What you will do
In the listing below, copy word for word every line from the one with "edit location icon" through the one with "click(116, 92)", both included, and leave the pictures out.

▽

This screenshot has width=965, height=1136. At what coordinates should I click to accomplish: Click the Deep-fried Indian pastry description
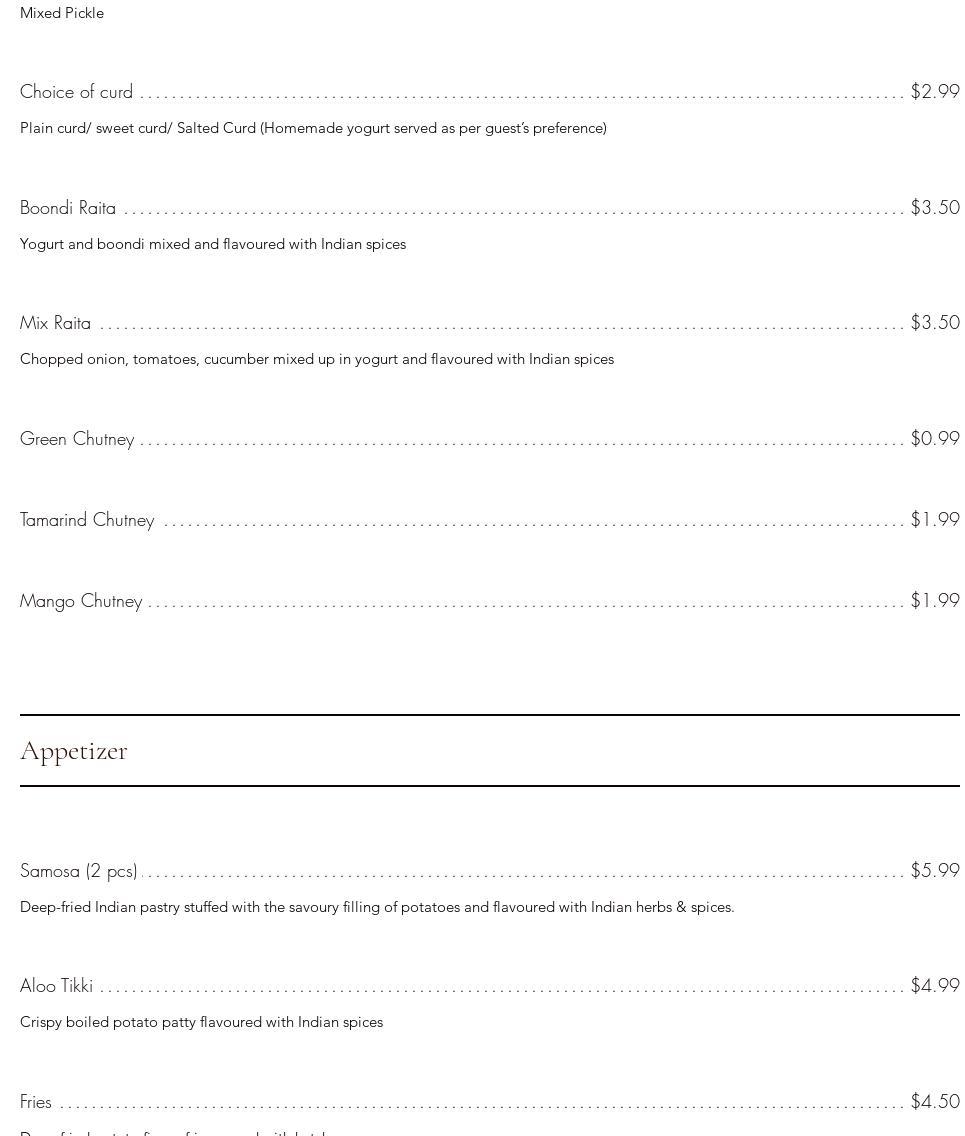tap(377, 907)
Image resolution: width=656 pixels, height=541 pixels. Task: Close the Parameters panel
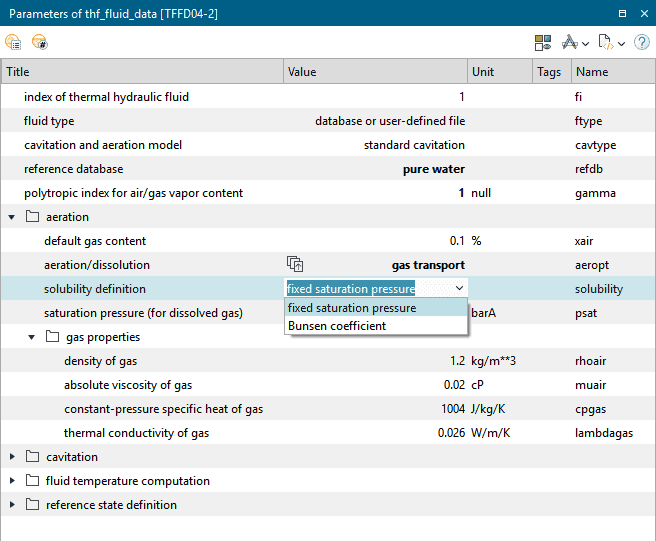[643, 13]
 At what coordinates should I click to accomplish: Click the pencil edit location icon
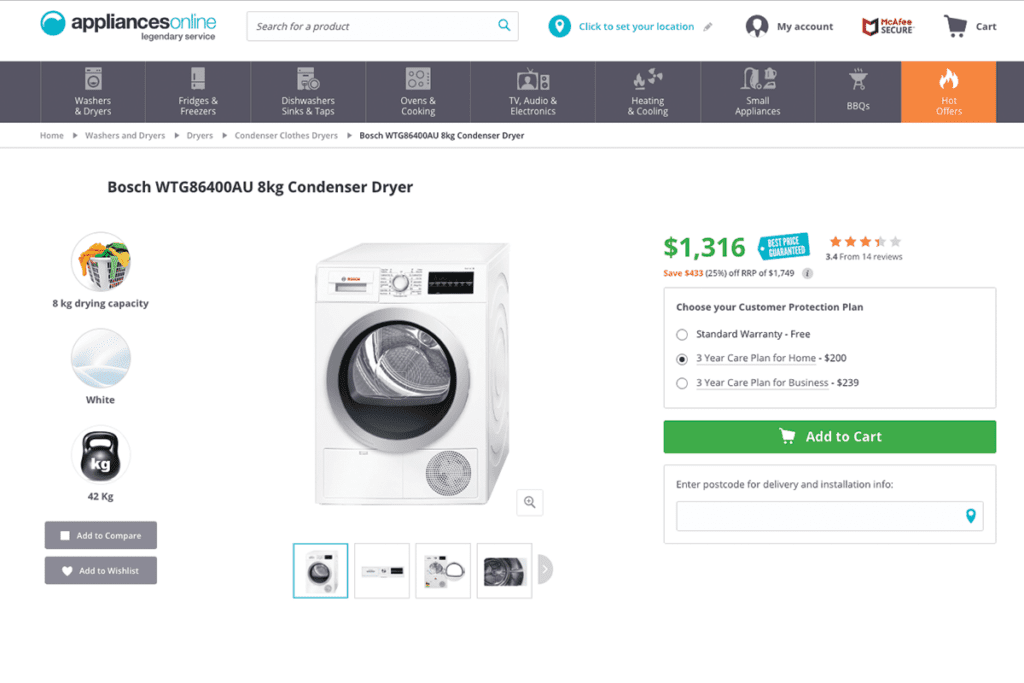coord(708,27)
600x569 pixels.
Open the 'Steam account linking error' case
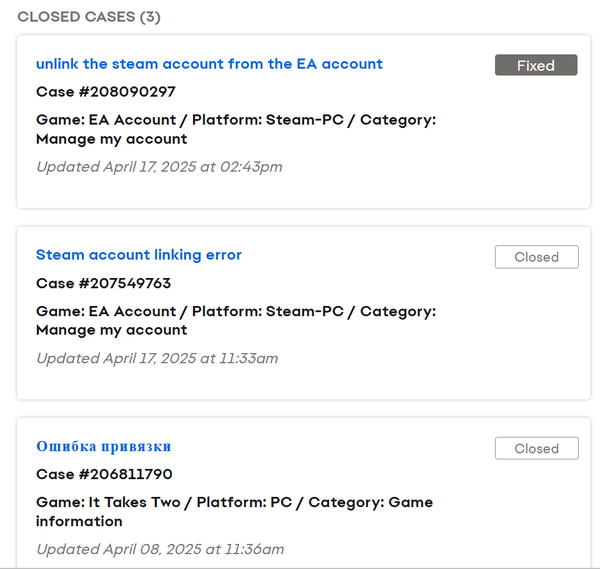[139, 255]
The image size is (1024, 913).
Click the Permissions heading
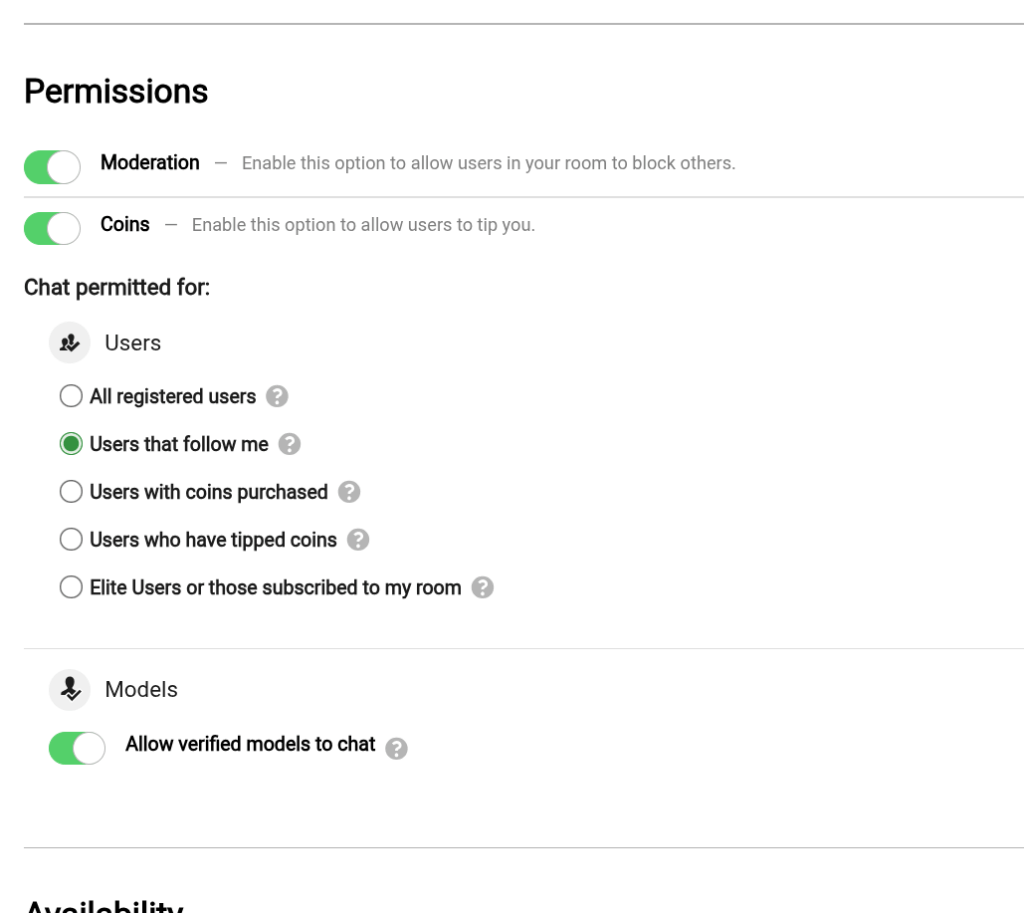click(116, 92)

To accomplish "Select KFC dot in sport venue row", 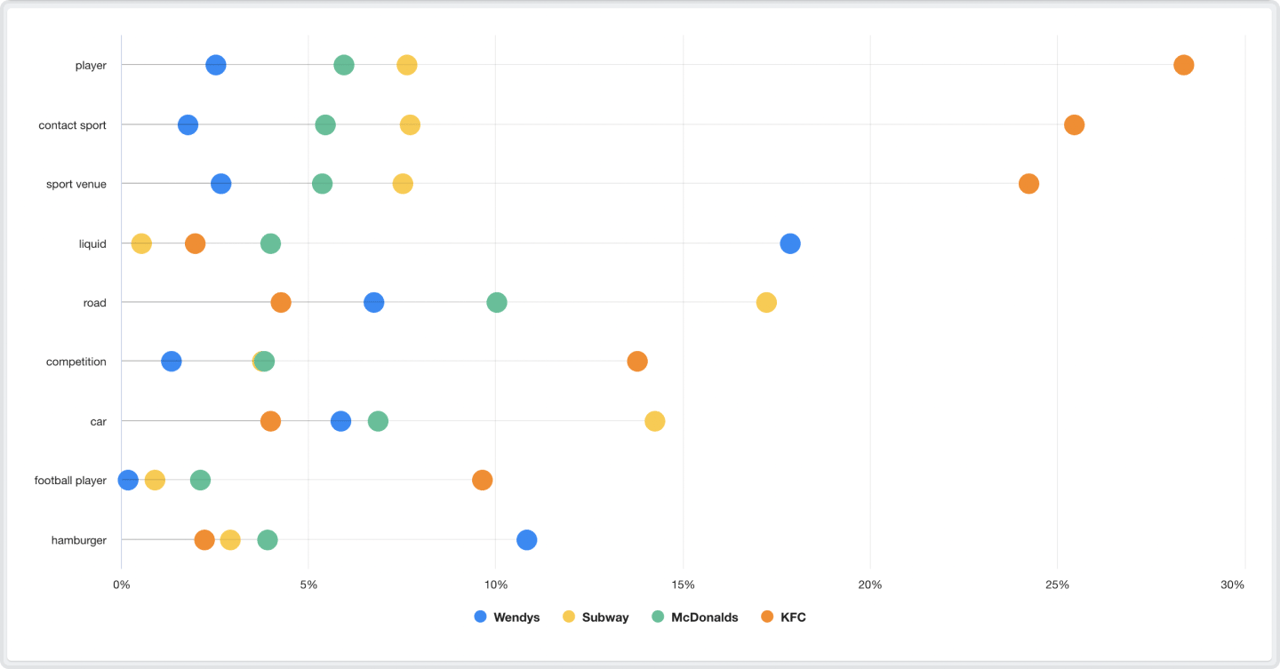I will (1028, 184).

△

Exercise result
 At what coordinates should I click to accomplish: Click the pencil edit location icon
coord(708,27)
600x569 pixels.
Open the 'Steam account linking error' case
[139, 255]
The image size is (1024, 913).
Click the Permissions heading
click(116, 92)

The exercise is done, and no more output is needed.